Made with AI
Spiced Eggplant and Lentil Stew
Ingredients
- eggplant2 large
- lentils1 cup
- onion1 medium
- garlic2 cloves
- cumin1 teaspoon
- turmeric1 teaspoon
- cinnamon0,5 teaspoon
- olive oil0,25 cup
- fresh cilantro0,25 cup
Instructions
- 1
Preheat your oven to 400°F (200°C).
- 2
Cut the eggplants into cubes and place them on a baking sheet. Drizzle with half of the olive oil and roast for 25-30 minutes until tender and golden.
- 3
While the eggplant is roasting, rinse the lentils under cold water.
- 4
In a large pot, heat the remaining olive oil over medium heat. Add the chopped onion and sauté until translucent.
- 5
Add the minced garlic, cumin, turmeric, and cinnamon to the pot.
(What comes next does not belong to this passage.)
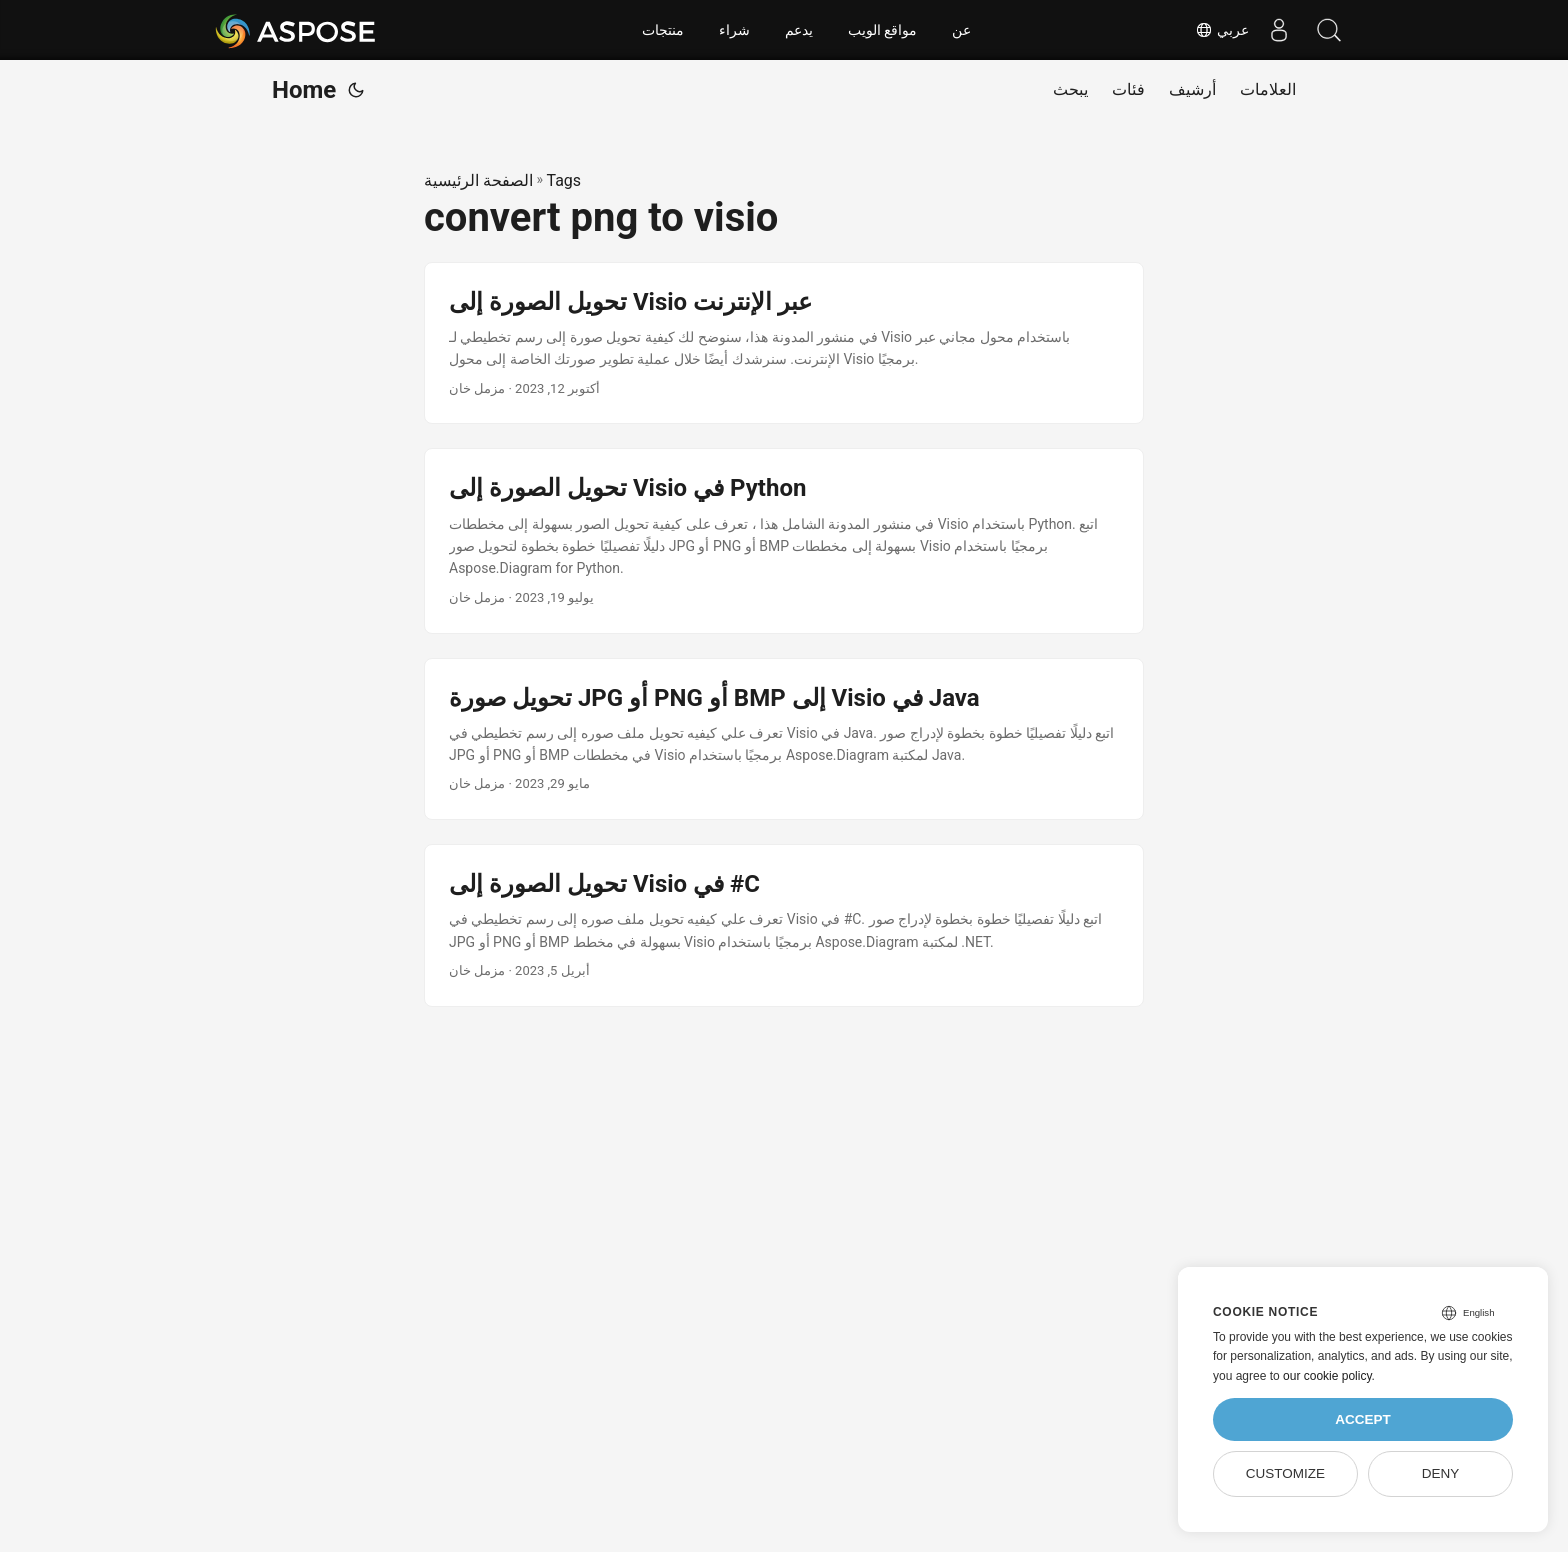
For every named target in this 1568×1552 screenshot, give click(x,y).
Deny (1441, 1473)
Stir for about 1 minute until fragrant.
- 6
Add the rinsed lentils and 4 cups of water to the pot. Bring to a boil, then reduce the heat and let it simmer for about 20 minutes until the lentils are tender.
- 7
Once the eggplant is roasted, add it to the pot with the lentils. Stir to combine and let it simmer for another 5 minutes.
- 8
Season the stew with salt and pepper to taste.
- 9
Serve the stew hot, garnished with fresh cilantro.